November 22 was a Friday that year. We were in high school and that’s where nearly all of us first heard the news. Most of us, I expect, then spent the weekend following the assassination with families, glued to the television set, watching the sad and momentous events taking place.
Odd, in a way, but I spent the weekend at Boston College. BC had earlier invited me and several other high school classmates to visit the campus, beginning the evening of November 22. As you might imagine, just about everything we were to do during that visit was canceled. Our arrival was scheduled for only a few hours following news of the assassination, however, and, communication being much slower and more limited those days, we showed up anyhow, not knowing.
We occasionally saw some of the TV coverage that weekend, but mostly moped about in a desultory way. (I did not see, for example, when Jack Ruby shot and killed the alleged assassin, Lee Harvey Oswald.) We were supposed to attend the BC-BU football game scheduled for November 23 in Fenway Park. It was to have been the last game in the BC-BU series, but it never happened.
That weekend was the first time I was in Boston without my parents. I didn’t want to spend that Saturday night in the dorms.

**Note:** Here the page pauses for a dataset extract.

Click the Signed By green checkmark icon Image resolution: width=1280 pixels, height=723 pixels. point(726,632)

So a few of us took the T into town and went to Kenmore Square. We were underage and most everything was closed down anyway. We ended up in the Kenmore Square Cinema, where we watched Lord of the Flies. That cheered us up. :)
While we were students at BC, there were memorial Masses for President Kennedy in our freshmen and sophomore years, on Monday, November 23, in 1964 and on Monday, Nov. 22, 1965. There was also an effort then, according to the Heights article “Kennedy Memorial Library Fund Drive in Last Phase,” to raise money for a library to commemorate JFK within the soon-to-be-built Institute for Human Relations building. Alas, the Human Relations building was not built and there is no JFK library on campus. (McGuinn Hall, which houses the Graduate School of Social Work, was under construction while we were at BC and opened in 1968.)

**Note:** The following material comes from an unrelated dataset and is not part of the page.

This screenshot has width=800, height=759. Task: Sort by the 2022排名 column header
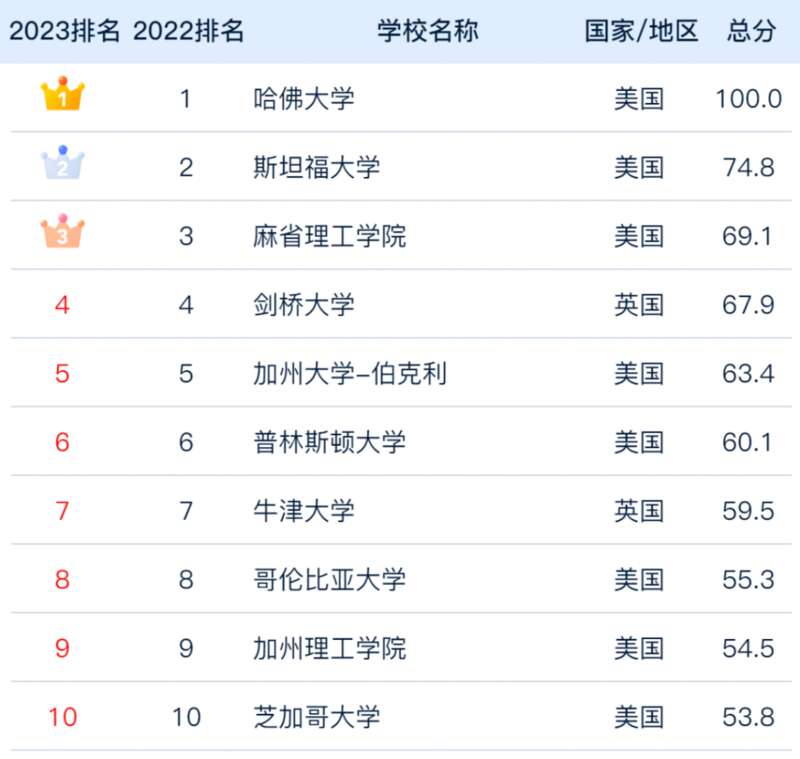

There is a memorial to a Kennedy on campus, but it is in honor of JFK’s older brother, Joseph P. Kennedy, Jr., who was killed in WWII. The auditorium in Campion Hall was named in Joseph Kennedy’s honor when the building opened in 1955. There is a plaque in Campion honoring the older Kennedy brother.
In April 1963, only seven months before his death, President Kennedy was the main speaker at BC’s Centennial Convocation. As a U.S. Senator from Massachusetts, JFK had been the speaker at BC’s 1956 Commencement, where he also received an honorary degree. At the Centennial Convocation, the President opened his address with a quip that generated much laughter. “It is a great pleasure to come back to a city where my accent is considered normal,” he said, “and where they pronounce the words the way they are spelled.”

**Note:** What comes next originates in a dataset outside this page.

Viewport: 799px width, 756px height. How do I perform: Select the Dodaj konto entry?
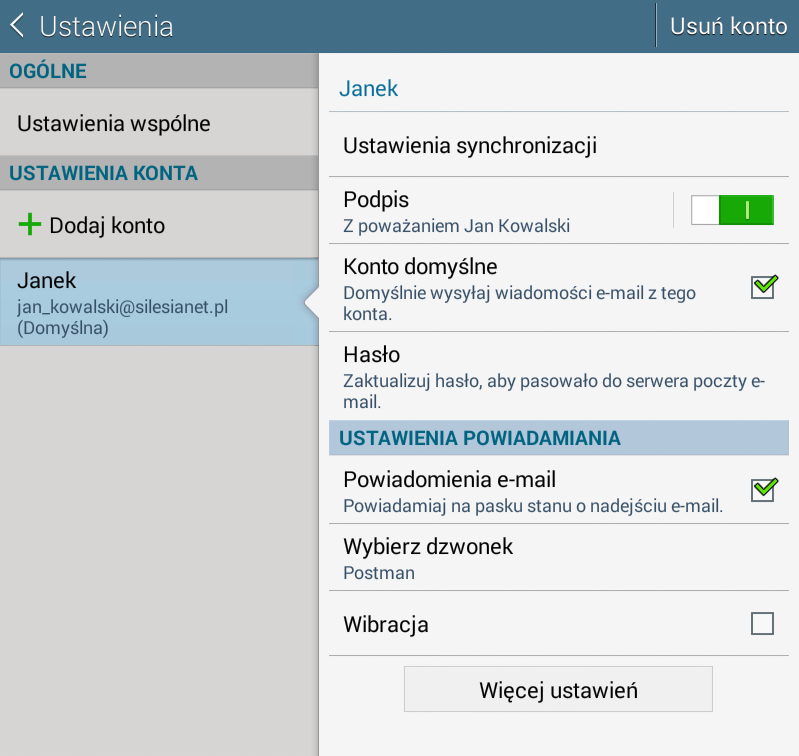(107, 225)
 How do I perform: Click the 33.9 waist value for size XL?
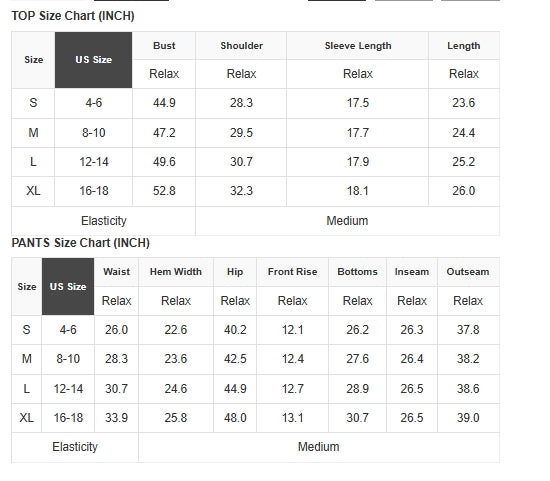click(x=116, y=418)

Here is a video (11:27) from that event:
You can see in the image above, to the right of JFK, BC President Michael Walsh, SJ, and, a little more to the right, recently elected Massachusetts Senator Edward M. Kennedy. You can also see the typed speech, with his handmade changes, on the JFK Presidential Library and Museum website. You can also see the printed brochure for the entire Centennial Convocation there, following the speech.
JFK’s appearance on campus was before we got there, but his death was still deeply remembered when we were at BC. It is a sad and somewhat amazing reflection of the times that the assassination of JFK was still a fresh scar when we entered BC and, two days following our graduation in 1968, JFK’s brother, Robert, was fatally shot in California.